The day after I posted Bonus Number 73 — Colt Classic? — I received an email from my longtime friend and colleague Dennis Forbes (a.k.a. Fred Bisonnes), a frequent contributor of photos, illustrations, and articles to Mandate, Honcho, and Playguy. Attached was a selection of his own photographs of Neal Shaw, the model pictured in the Mandate layout that I had reproduced.
What a difference! In front of Dennis’s camera, Neal looks like a different man. He’s obviously far more at ease, he seems to be having a good time. Whereas…well, there’s a reason I put a ? after Colt Classic. I didn’t run it because it was a typical Colt product. On the contrary, the closer I looked the more it seemed like an aberration. The model looked unhappy, the location — was it a real barn or a self-storage unit? — was unusual for Colt bossman Jim French, and it didn’t work. All those shadows threatened to swallow the poor model. I suspect that most viewers didn’t dwell on the layout.
Here’s what Dennis told me about Neal Shaw and the ADVOCATE Chocolate Bar (which you won’t find at the candy counter). David Goodstein, owner of Liberation Publications, which published The Advocate and later the magazine Advocate MEN, asked Dennis to photograph Shaw for the gay paper’s sixteenth-anniversary poster. “As I recall,” Dennis said, “the poster and a chocolate bar like the one pictured were sent to Advocate readers who renewed their subscriptions for two or more years.” That was in 1983.
The following year, Dennis photographed Neal Shaw for the second issue (November 1984) of Advocate MEN.
For an added bit of backstairs gossip from Dennis about his time with Liberation Publications (later LPI), see below.

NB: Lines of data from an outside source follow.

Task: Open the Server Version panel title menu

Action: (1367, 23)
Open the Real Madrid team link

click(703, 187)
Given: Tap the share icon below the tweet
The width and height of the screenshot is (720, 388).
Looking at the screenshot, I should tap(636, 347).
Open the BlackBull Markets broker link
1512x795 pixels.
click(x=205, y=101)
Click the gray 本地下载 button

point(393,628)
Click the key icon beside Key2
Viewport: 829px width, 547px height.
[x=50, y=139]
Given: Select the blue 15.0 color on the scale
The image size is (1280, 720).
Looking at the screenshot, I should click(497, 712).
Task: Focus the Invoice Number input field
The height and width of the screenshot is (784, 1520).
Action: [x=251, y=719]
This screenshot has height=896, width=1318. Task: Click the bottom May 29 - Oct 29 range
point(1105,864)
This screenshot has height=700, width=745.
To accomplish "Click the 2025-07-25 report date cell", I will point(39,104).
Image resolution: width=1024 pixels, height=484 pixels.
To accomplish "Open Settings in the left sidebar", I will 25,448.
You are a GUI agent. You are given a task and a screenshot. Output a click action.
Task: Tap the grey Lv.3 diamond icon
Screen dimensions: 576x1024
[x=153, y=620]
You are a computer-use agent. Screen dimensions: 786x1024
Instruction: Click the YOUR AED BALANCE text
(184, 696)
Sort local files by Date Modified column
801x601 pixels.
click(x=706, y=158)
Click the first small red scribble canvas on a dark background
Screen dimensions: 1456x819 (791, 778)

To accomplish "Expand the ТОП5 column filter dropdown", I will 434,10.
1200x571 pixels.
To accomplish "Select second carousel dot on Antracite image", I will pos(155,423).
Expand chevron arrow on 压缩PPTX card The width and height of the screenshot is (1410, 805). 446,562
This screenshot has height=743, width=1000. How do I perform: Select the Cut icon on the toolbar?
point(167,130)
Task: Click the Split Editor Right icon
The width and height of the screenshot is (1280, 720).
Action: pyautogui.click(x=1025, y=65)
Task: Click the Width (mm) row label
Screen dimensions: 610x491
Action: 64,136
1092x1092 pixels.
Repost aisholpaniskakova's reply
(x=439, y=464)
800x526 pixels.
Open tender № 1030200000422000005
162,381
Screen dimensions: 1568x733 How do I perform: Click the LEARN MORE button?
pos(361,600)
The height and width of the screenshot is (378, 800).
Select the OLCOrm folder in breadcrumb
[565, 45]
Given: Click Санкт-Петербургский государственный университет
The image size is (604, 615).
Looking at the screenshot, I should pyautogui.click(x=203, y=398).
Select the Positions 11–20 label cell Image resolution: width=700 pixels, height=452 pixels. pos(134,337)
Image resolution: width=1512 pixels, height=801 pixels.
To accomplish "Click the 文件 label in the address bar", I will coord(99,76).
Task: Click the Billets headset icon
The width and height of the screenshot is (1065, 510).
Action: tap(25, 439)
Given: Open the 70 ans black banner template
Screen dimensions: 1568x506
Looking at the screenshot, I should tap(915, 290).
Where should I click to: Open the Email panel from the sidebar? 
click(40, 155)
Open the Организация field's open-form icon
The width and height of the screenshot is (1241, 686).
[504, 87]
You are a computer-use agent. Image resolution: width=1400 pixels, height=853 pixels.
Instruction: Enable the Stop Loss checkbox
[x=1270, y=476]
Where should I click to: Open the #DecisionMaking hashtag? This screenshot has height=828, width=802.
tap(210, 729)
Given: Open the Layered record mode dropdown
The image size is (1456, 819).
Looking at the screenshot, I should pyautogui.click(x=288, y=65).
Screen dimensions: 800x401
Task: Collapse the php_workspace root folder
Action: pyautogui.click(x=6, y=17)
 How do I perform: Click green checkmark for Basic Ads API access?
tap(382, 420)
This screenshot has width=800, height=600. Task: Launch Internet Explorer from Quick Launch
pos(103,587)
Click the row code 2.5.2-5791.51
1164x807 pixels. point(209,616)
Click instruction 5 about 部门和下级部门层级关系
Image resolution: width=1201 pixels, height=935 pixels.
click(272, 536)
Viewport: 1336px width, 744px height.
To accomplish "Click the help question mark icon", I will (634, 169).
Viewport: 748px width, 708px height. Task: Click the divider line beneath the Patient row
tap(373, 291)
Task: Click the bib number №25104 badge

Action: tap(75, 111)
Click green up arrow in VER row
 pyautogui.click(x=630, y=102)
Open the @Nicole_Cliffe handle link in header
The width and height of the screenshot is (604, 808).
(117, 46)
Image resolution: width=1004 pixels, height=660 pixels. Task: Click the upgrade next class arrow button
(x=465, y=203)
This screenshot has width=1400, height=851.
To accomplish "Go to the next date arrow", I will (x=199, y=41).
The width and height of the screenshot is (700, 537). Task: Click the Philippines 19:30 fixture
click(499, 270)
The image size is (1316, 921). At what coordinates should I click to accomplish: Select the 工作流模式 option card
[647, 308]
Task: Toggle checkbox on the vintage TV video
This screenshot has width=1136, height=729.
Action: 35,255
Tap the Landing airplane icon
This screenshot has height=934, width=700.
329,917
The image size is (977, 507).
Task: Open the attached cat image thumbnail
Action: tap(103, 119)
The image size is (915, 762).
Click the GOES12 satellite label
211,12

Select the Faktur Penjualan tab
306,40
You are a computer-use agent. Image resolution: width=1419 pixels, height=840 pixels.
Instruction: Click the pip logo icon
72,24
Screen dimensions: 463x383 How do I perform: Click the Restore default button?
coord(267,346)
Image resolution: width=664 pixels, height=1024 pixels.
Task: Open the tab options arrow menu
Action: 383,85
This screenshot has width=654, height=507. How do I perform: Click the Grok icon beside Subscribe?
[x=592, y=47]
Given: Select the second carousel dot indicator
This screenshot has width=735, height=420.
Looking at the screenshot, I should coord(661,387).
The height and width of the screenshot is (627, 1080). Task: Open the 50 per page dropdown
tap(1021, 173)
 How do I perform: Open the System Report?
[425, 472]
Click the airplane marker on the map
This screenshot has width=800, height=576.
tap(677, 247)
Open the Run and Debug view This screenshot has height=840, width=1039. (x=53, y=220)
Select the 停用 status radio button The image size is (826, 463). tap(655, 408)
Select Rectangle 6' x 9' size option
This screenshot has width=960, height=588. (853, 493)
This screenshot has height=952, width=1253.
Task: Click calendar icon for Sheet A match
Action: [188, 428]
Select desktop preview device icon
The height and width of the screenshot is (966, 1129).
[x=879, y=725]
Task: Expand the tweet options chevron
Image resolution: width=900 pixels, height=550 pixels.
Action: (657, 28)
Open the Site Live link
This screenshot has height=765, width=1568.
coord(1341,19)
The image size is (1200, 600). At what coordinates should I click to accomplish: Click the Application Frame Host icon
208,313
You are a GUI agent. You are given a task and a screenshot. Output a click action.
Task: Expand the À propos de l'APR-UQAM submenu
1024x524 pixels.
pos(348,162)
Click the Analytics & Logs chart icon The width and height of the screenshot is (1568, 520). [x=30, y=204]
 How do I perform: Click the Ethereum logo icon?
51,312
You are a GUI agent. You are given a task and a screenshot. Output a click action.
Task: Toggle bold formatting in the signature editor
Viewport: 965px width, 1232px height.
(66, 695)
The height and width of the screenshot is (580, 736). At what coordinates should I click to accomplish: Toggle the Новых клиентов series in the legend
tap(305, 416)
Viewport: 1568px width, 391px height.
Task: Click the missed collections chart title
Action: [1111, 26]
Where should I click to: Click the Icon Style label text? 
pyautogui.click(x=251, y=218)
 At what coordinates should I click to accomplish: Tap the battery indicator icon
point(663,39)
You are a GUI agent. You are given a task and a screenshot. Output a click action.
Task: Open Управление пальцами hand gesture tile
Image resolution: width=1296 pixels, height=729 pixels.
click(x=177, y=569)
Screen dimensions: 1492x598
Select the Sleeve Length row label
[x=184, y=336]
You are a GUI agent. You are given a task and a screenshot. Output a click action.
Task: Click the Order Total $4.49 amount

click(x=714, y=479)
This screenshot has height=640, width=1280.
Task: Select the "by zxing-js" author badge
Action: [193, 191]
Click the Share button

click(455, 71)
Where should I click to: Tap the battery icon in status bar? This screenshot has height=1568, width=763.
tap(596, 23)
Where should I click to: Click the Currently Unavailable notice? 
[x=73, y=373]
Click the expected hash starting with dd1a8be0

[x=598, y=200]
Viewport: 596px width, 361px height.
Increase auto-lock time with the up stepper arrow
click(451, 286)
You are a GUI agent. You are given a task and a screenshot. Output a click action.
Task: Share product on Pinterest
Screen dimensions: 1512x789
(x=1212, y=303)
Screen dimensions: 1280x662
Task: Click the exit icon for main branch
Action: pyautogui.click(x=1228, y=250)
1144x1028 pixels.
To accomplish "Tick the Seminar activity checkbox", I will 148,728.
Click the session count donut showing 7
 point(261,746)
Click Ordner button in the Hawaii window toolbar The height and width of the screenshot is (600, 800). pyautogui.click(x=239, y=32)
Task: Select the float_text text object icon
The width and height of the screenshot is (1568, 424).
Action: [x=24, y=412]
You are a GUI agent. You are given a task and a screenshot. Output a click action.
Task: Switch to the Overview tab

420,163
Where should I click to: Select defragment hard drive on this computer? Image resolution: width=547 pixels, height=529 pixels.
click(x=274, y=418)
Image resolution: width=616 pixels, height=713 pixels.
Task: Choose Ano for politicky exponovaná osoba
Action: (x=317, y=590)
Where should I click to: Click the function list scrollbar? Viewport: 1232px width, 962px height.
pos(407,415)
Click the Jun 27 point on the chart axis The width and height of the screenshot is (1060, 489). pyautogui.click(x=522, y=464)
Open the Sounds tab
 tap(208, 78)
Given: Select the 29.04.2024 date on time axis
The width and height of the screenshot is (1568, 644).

Dennis Forbes: “When I was hired by David Goodstein as part of his initial editorial team, after he'd purchased The Advocate in December 1974, I held the title of production manager. I'd asked to be titled art director, but David said there hadn't been such for the old bar newspaper [which is how The Advocate began], so he didn't need an art director. After several issues, I took the liberty of changing ‘production manager’ to ‘art director’ after my name on the masthead, without first clearing this move with either editor John Preston or David Goodstein, the publisher.
“It was three or four more issues later that Preston stormed into the Art Room and demanded to know who'd given me permission to change my job title, as Goodstein had just noticed it and had chewed out Preston for ‘not having control of his staff.’ I was quickly called on the carpet in Goodstein’s corner office to face his rage. My self-defense was that, inasmuch as he had charged me with converting the magazine's format from a bar newspaper to a national gay news magazine in a tabloid format (a la Rolling Stone) and -- without any budget increase -- I had also been providing article illustrations and photography. I was therefore functioning as art director rather than merely a production manager. And why did he call my large workspace the Art Room rather than the Production Room?
“Red-faced Goodstein threatened to fire me for my ‘insolence.’ I told him to go right ahead, that he needed me more than I needed The Advocate. His response was simply, ‘What are you fucking standing there for? Get back to work! We have a deadline to meet!’ ”
Dennis was later promoted to associate publisher, and in 1984, as an independent contractor, he became editorial director of Advocate MEN for the first four issues, after which, until 1989, he was staff photographer (under his pseudonym, Fred Bisonnes).
Dennis’s resumé would stretch farther than Substack allows space for, so I’ll summarize by saying that as I recall those years Dennis Forbes was always a vital part of The Advocate and of its later magazine — a friendly competitor with my own.